While most licensed resources necessitate authentication and authorization protocols, TPM tools may also be in place either through the resource itself or at the library. TPM tools are hardware and software systems that may facilitate limitation of access or the range of uses allowed to users as users could redistribute, alter and republish items from licensed resources. Essentially, since the language in license agreements may be vague or unclear, TPM may block uses that are not explicitly defined in the agreement. These TPMs may be in the form of soft or hard restrictions where soft restrictions are hardware or software configurations making it difficult for the authorized user to download, save, print, or copy/paste items from the resource. A savvy user usually finds work-arounds to these restrictions, but with hard restrictions, certain uses are prevented through hardware or software. Hard restrictions and TPMs should not be confused with Digital Rights Management (DRM) tools, although they are somewhat related, or at least similar.

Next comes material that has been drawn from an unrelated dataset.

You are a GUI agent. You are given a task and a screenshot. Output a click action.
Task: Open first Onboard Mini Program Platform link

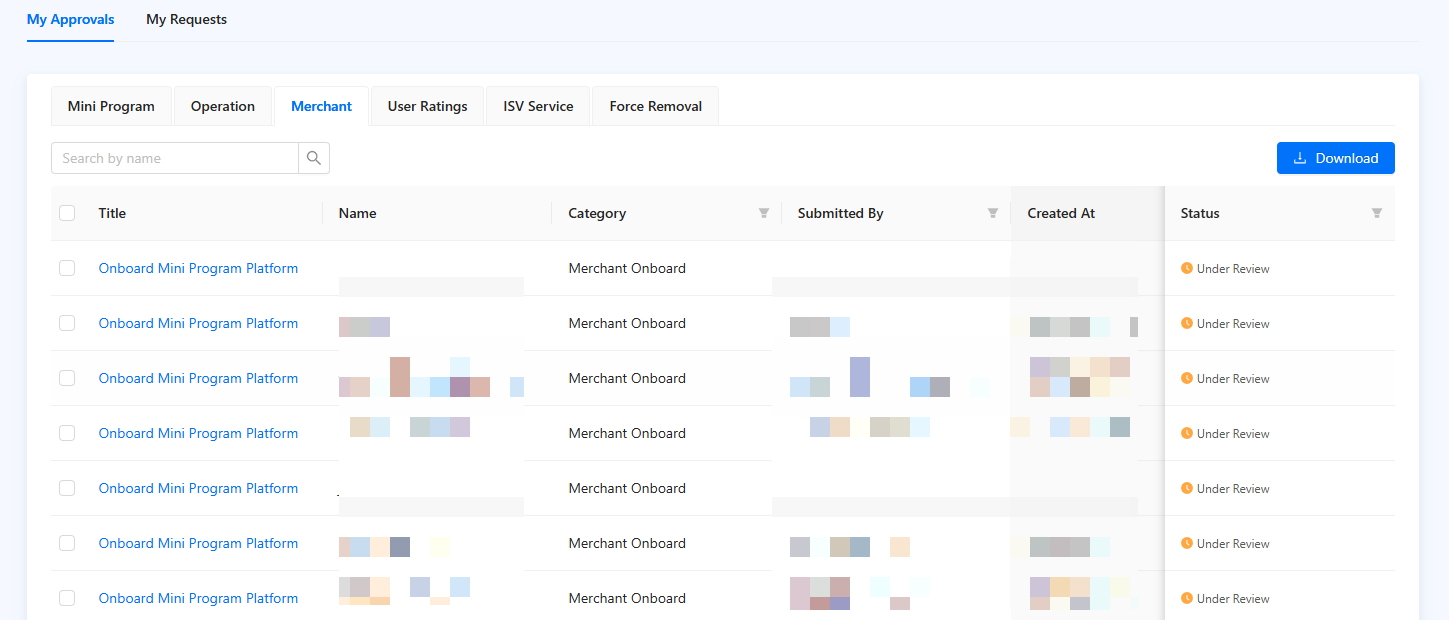198,268
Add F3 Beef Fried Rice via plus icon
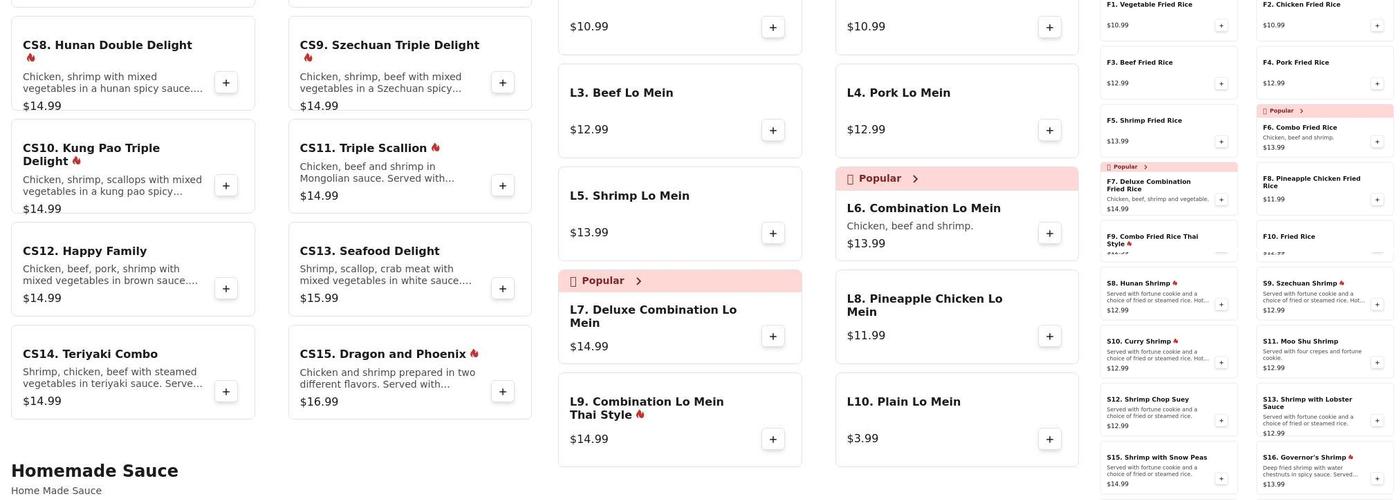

Eschenfelder, in her three articles for this week, found that soft restrictions are quite common and include a warning, download limits, and “restriction by decomposition”. The most common hard restriction is the blocked copy and paste functionality, yet there are few examples of hard restrictions actually in use. The most common tools in libraries, museums and archives are authentication systems, specifically network-ID logins and IP address ranges. By limiting use through authentication, further restrictions may not be as necessary. In terms of use control, Eschenfelder and Agnew found that resolution limits and watermarking are quite common. However, some could argue that this may limit legitimate use of the resource. For example, what if an art student is studying a particular work of art or artist and the only online collection has poor resolution or a big watermark in the middle of the image? It may be difficult for that student to effectively analyze his or her topic. This begs the question of how should librarians proceed? If we continue to allow the publishers and vendors to dictate the type of TPM restrictions, what will they try next?